To a certain extent, I have no choice but to accept certain things the way they are. If my car is broken, I have to accept that and fix it. If I’m hungry, I need to find/make food. There is elemental acceptance of my life.
But the deeper things in my life, that’s what I have a difficult time accepting.
Is it universal, this desire to do whatever we can to twist and change various elements of our lives to shape them more as we would have them be shaped? I suspect it is. I certainly feel that way.
Yet, there comes a point, or many points, where one meets a roadblock of sorts. Whatever it is, you realize that a certain thing is always going to be this way, it’s never going to change, and there’s nothing more you can do about it except to accept it.

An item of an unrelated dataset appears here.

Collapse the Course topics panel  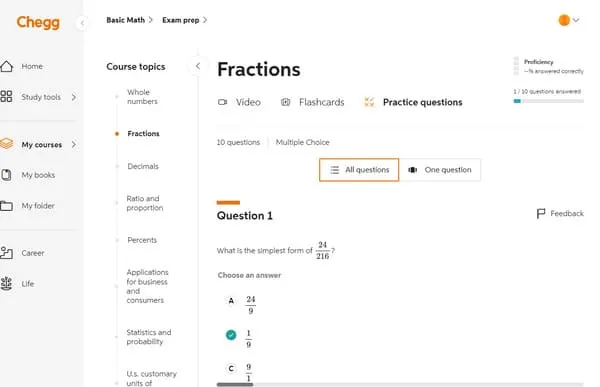(198, 66)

That’s difficult for me. I can’t help seeing how things could be better if a change were made. It’s like seeing something as perpetually broken when I feel it would be relatively easy (if people did things MY way, of course!) to make it whole again.
Maybe that’s just part of living in a broken, sinful world. Whether I am right or wrong about the impact that certain changes would make, the fact is that in this world, life will always be broken. We will always see the effects of sin. Very few things will ever be perfect, and if they ARE perfect for a fleeting moment, soon that moment is gone and the perfection is only a memory.

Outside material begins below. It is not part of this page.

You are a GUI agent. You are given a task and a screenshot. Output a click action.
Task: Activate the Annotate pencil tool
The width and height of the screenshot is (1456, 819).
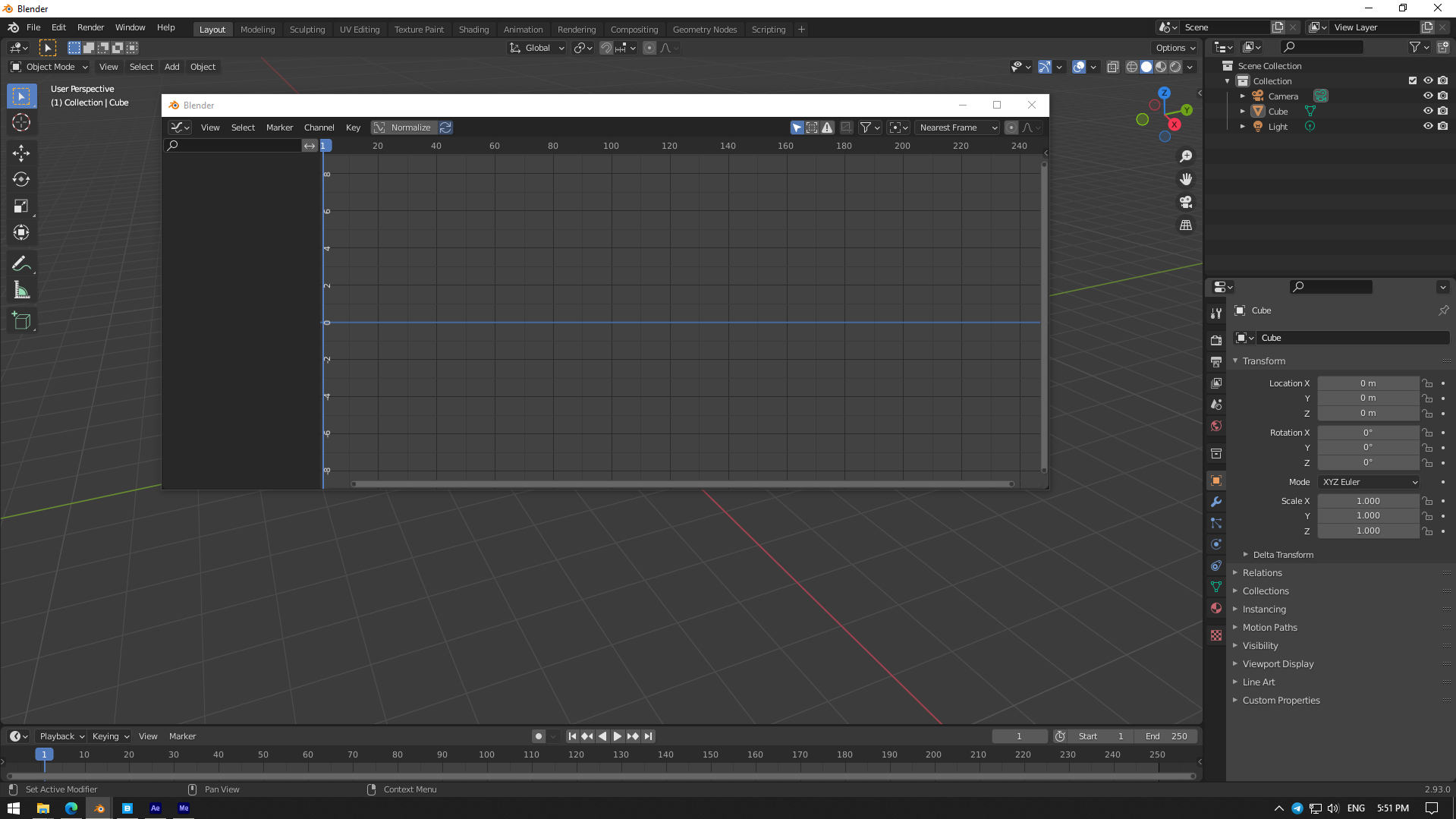point(21,264)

“In this world you will have trouble,” says Jesus as recorded in John 16:33. Jesus goes on to say, “But take heart! I have overcome the world.” That’s a good reminder. Jesus is bigger than the world. He’s bigger than our troubles. And it’s also good to remember that “now I know in part, then shall I know fully” (1 Cor 13:12) Someday the imperfections in my life will all make perfect sense. That very likely may not happen until heaven, and that’s okay.
I suppose that’s where true acceptance lies. It’s the idea that God knows the plan, even if I don’t, and I won’t understand his plan fully until I’m in heaven. Until then, I’ve got to continue to strive to keep my eyes fixed on him and what he has done for me, rather than focus on the problems in my life and my failures towards God. I have God’s promise that somehow, in the end, it’s all going to work out. It’s ALREADY working out according to God’s plan.
Even thought it doesn’t always feel “right” to me, my life truly is the way it’s supposed to be. What a comfort!